Your objective: Taking the line with "Task: Open calendar" as the first, copy every line through the end of the records below exactly. Do not include pictures.

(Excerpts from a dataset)
■ ■ ■ ■ ■
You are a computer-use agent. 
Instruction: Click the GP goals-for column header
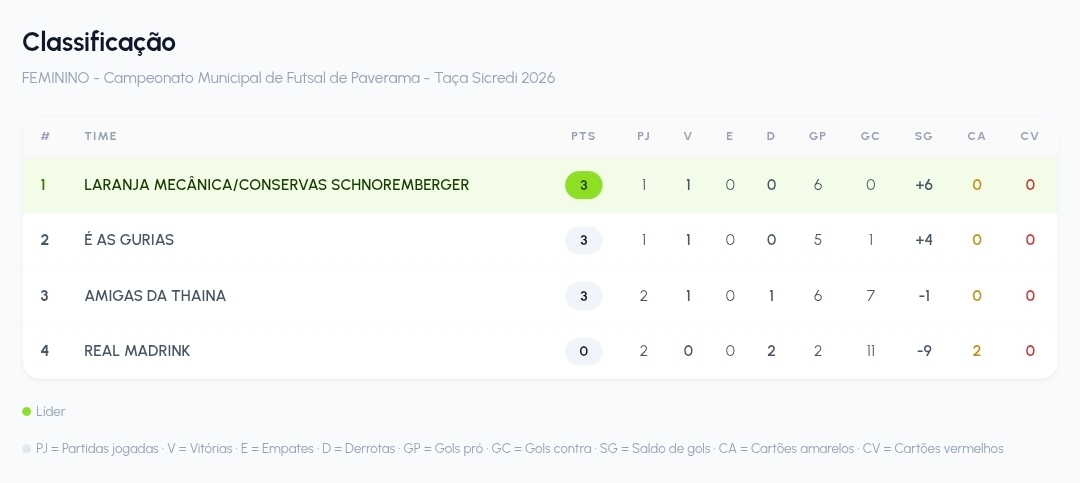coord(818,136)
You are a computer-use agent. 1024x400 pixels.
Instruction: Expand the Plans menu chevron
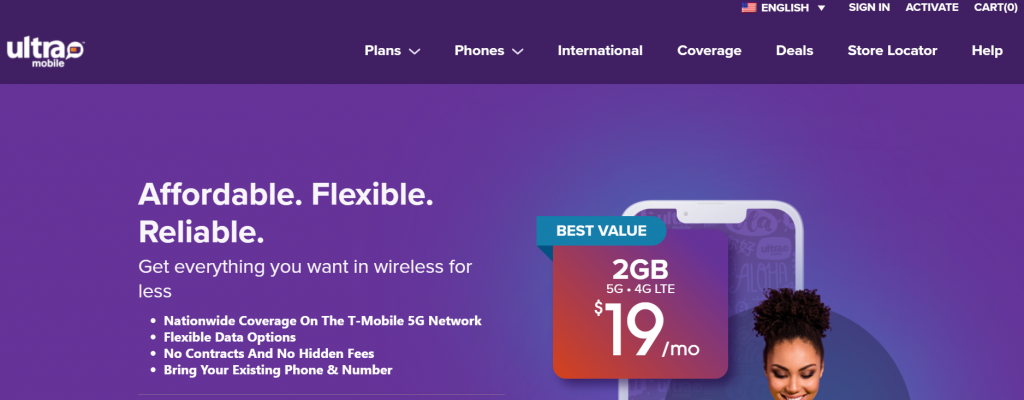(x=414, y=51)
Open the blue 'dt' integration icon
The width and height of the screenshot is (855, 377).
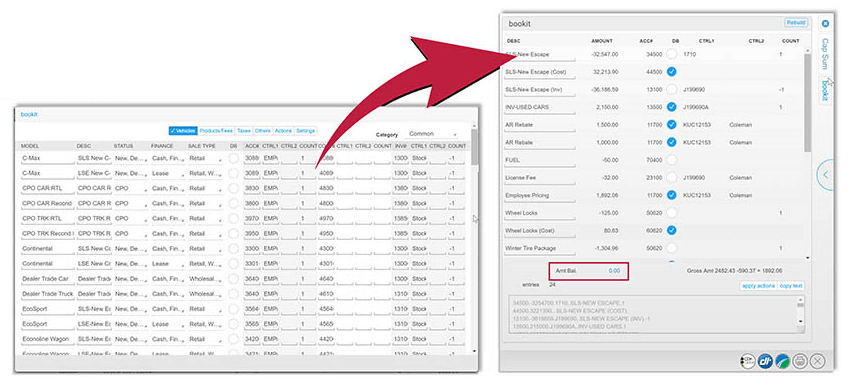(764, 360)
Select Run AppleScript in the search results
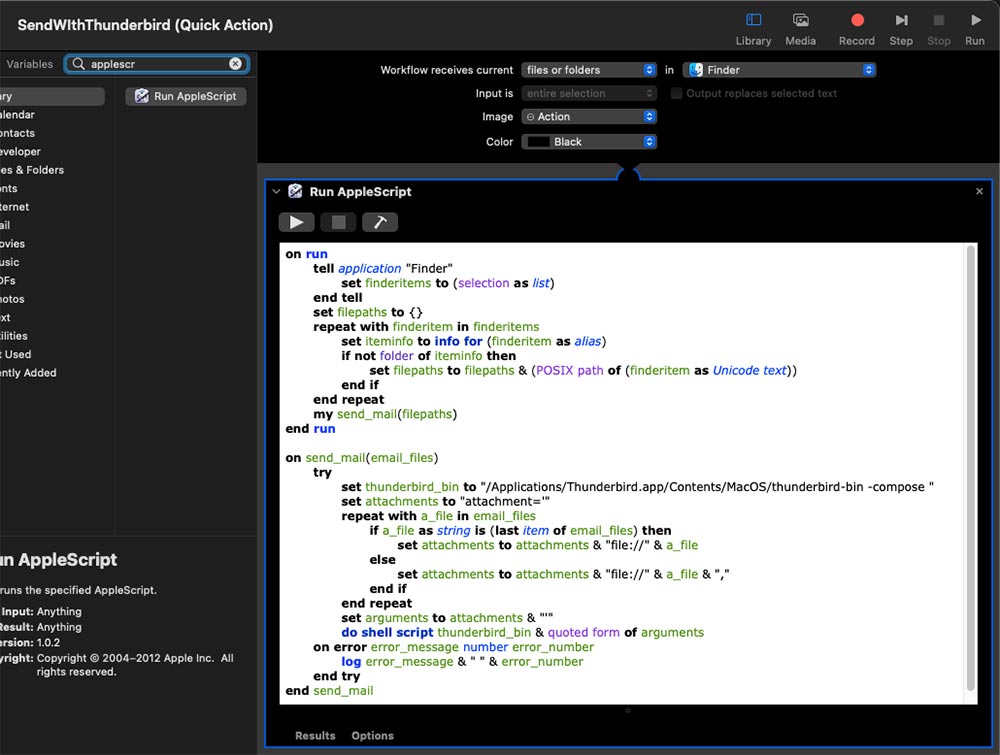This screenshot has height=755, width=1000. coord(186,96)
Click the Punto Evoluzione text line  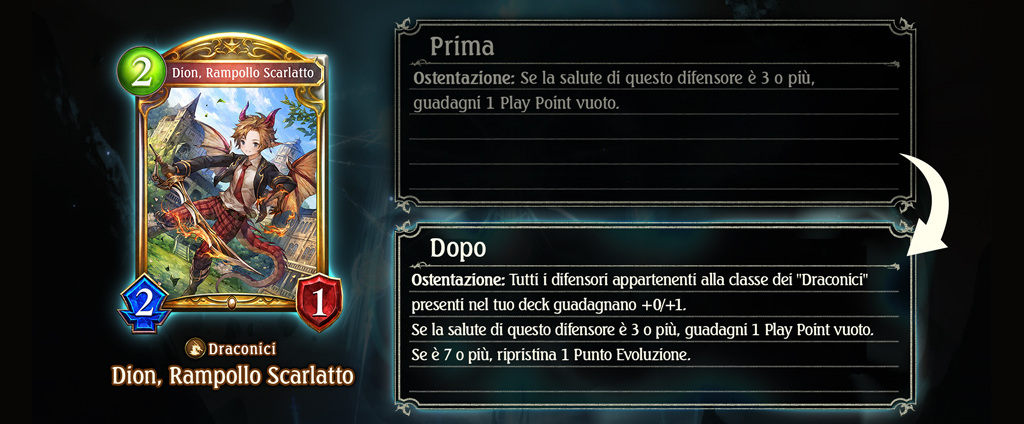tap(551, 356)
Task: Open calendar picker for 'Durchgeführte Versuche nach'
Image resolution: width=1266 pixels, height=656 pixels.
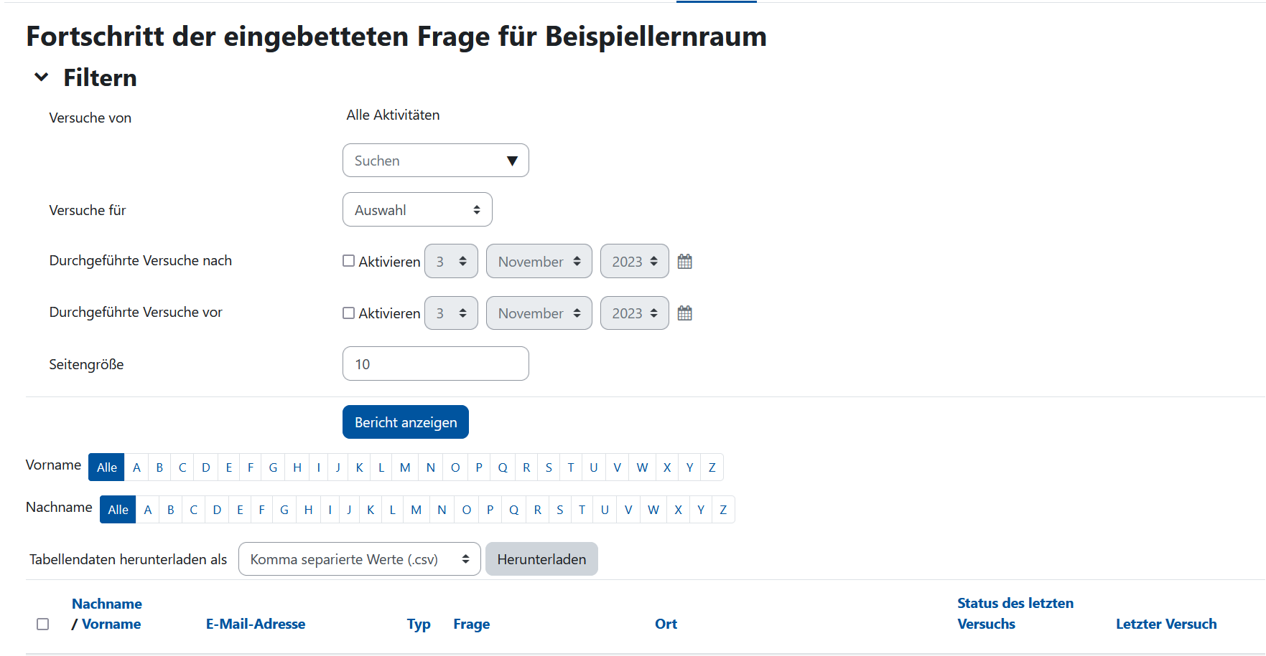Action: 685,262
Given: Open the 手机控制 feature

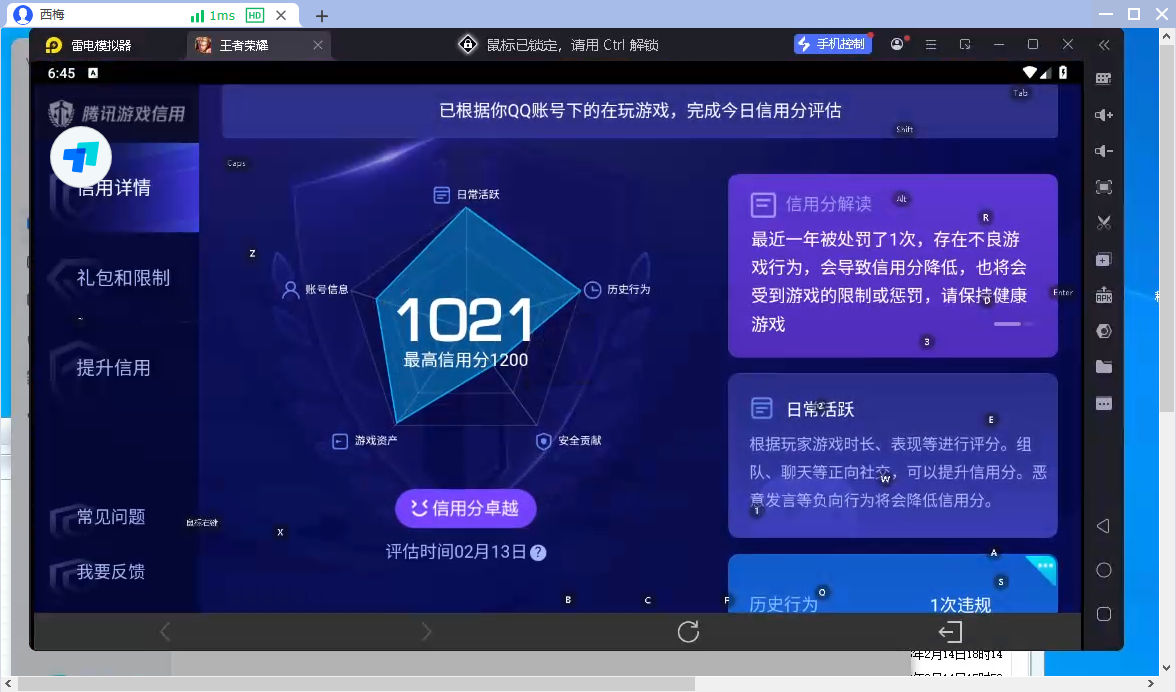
■ ■ ■ ■ ■
Response to the exercise:
Task: Open calendar picker for 'Durchgeführte Versuche nach'
Image resolution: width=1266 pixels, height=656 pixels.
Action: 685,262
Given: Open the 手机控制 feature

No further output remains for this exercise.